The boy who had made this rare and abortive attempt at confidences only the night before showed no need of repeating it as he gazed out of the Judge's window. He looked quite competent to bear all his own troubles alone, and a generous share of other people's, though somewhat saddened by them. Perhaps his mother's diagnosis of him was correct. He leaned his chin on his hands and stared out of the window like any dreaming boy, as if it was. But the winter that had passed so lightly over Green River had left traces of its own upon him. His profile had a clearer, more sharply outlined look.

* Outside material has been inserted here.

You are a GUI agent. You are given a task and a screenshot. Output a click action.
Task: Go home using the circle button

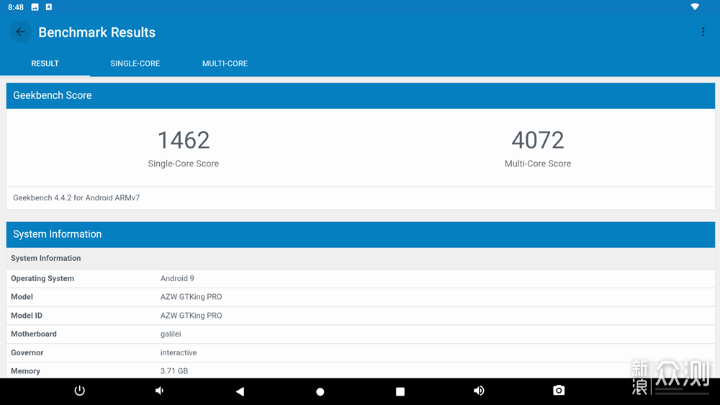pos(320,391)
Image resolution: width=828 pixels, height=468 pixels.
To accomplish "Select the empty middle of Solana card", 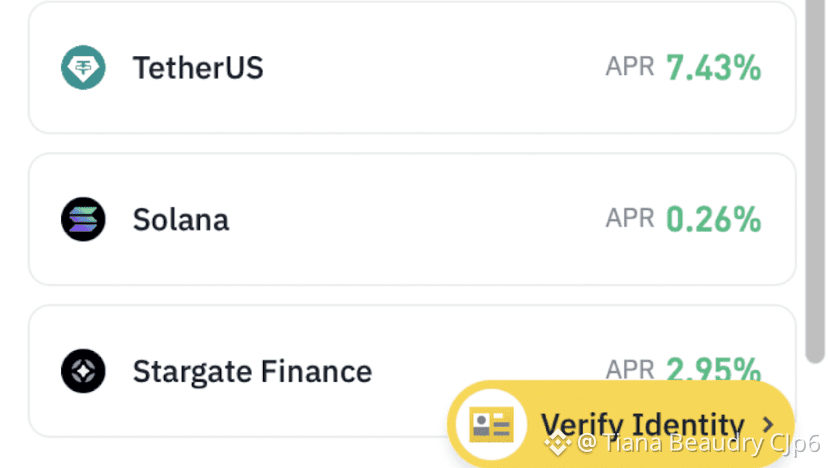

The lines at the corners of his mouth were firmer though they were no deeper, and the mouth was still a boy's mouth, red-lipped and lightly closed. But the dreaming eyes were a man's, dreaming still, but alert, and ready to banish dreams.
The afternoon light was fading fast. It was not so easy now to read the fine print of Mr. Thayer's notes, and the boy made no further pretence of trying to. He let Mr. Thayer slip to the floor, and stretched himself in his chair with a sigh of relief. The sounds of talk in the Judge's room had grown fainter and more intermittent and finally ceased. The Judge, still deep in conference with them, had left with his guests by the private door. The boy was alone in the office.
Gradually, as he sat there, the bright pageant of the busy little street had dimmed. It made a softer and mellower picture, a blend of delicate colours in the slant mellow light, and it was not so busy now. There were fewer passers-by, and they hurried and did not loiter past. It was almost supper-time. Willard Nash, not joy riding now, but dispatched reluctantly alone on some emergency errand, flashed by in his car, and disappeared up Main Street.
Beyond the double row of shops the upper section of the street was empty. The maples, in full leaf now and delicately green, shadowed the upward slant of smooth road alluringly. Touched with golden afternoon light, and half hidden by the spreading green, the old, solidly built houses planted so heavily in the midst of their well-kept lawns had new and unguessed possibilities. Any one of them just then might have sheltered a fairy princess. The one that did was just within range of the boy's grave, patient eyes, a protruding porch, disproportionately enlarged and ugly, a sweep of vividly green lawn stripped bare of the graceful, dishevelled growth of lilac and syringa bushes that had graced it before Mrs. Randall's day.
Not from that house, but from somewhere beyond it, a car flashed into view and cut smoothly and quickly down through the street, almost deserted now. The boy followed it idly with his eyes. The low-built, graceful lines of it held them. It approached, and slowed down directly under the windows, and the boy leaned forward and looked.